> [Task]: Pull out every line in the records below that contains the string "marker", matching case, and copy each one unchanged.

> [Raw records]:

══════

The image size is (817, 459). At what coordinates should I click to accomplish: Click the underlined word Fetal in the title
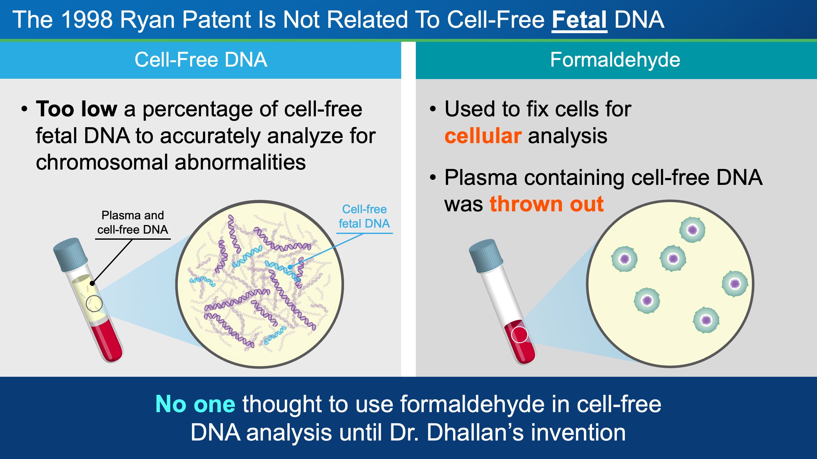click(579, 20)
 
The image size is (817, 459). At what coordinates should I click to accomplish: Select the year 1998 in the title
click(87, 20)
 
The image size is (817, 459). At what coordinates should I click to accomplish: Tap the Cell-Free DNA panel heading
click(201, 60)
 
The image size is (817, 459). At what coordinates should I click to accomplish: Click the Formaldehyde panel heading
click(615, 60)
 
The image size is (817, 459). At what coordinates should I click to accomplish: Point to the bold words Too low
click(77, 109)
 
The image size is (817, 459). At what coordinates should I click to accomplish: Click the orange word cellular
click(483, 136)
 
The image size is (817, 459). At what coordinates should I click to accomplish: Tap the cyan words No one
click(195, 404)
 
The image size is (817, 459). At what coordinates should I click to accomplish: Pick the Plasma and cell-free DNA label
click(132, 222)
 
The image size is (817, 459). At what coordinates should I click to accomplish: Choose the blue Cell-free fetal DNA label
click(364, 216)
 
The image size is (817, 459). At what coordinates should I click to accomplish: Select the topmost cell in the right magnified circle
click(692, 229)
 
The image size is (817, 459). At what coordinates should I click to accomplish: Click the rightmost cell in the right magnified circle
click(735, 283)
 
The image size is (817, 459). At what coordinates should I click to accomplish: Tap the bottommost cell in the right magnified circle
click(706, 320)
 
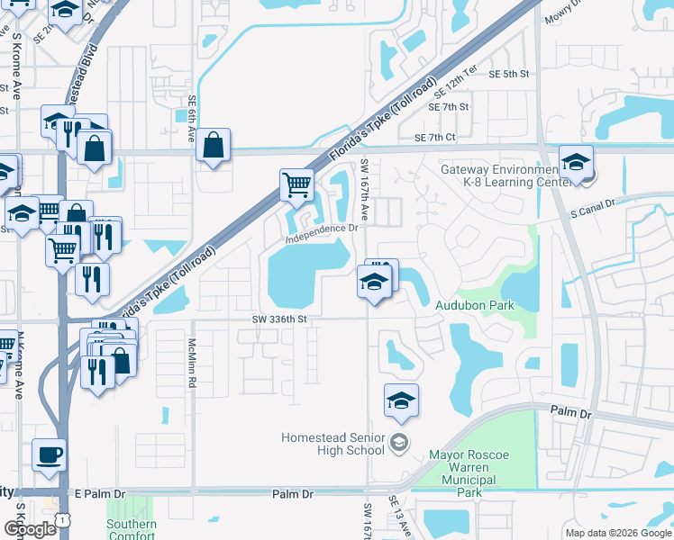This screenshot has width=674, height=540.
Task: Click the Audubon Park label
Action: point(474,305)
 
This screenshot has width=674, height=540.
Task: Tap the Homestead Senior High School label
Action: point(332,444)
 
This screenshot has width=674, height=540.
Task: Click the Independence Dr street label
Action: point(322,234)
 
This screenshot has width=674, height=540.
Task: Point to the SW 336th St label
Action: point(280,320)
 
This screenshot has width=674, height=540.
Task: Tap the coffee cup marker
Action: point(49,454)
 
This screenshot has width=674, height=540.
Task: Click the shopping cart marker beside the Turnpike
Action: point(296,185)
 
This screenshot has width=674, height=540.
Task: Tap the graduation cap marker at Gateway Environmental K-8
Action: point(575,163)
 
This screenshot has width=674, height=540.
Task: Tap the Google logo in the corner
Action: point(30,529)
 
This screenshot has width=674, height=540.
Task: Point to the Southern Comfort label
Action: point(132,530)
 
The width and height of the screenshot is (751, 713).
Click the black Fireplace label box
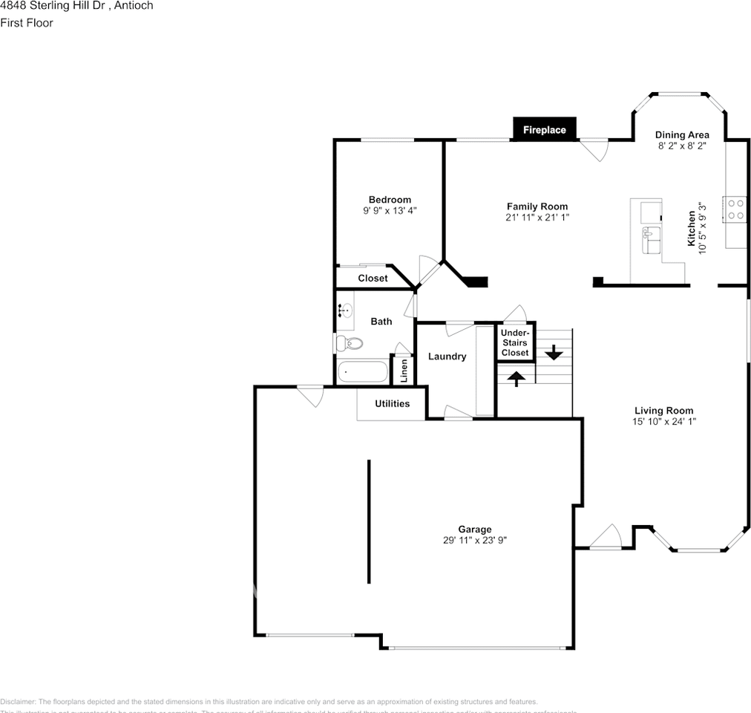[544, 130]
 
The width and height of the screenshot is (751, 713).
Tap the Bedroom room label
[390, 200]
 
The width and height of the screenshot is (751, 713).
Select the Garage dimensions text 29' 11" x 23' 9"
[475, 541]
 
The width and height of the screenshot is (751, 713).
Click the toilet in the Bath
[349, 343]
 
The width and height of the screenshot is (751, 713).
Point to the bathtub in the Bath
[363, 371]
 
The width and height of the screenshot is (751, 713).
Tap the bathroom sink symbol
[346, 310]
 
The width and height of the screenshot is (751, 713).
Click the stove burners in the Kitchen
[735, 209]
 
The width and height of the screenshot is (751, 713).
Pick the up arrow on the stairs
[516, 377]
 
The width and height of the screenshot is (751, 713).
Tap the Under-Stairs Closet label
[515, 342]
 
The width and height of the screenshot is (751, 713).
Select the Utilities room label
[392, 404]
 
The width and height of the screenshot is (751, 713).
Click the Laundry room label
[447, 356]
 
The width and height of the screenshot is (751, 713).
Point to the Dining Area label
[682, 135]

══════

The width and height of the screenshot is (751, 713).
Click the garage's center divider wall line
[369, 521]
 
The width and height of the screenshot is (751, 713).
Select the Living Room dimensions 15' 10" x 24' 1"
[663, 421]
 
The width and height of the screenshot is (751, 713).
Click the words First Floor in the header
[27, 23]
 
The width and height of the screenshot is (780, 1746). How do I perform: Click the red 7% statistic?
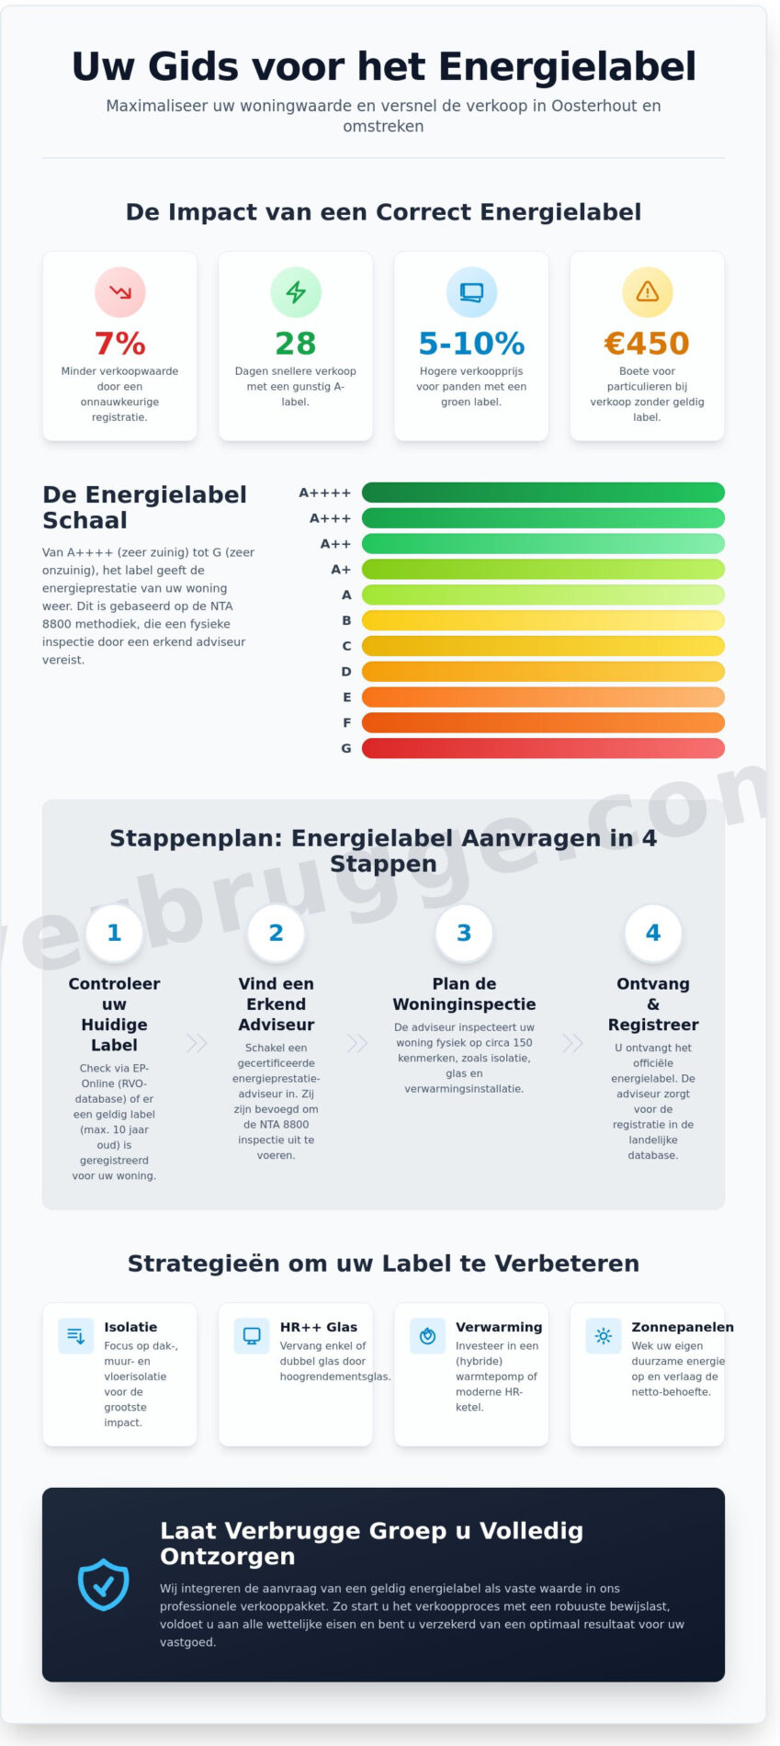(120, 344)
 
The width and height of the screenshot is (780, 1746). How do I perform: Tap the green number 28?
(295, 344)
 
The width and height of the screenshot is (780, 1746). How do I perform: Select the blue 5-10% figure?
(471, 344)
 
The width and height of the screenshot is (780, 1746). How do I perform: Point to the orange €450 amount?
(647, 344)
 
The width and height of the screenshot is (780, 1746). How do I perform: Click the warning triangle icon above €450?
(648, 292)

══════

> [Completed task]:
Task: Tap the coffee cup marker
Task: Click the shopping cart marker beside the Turnpike
Task: Tap the graduation cap marker at Gateway Environmental K-8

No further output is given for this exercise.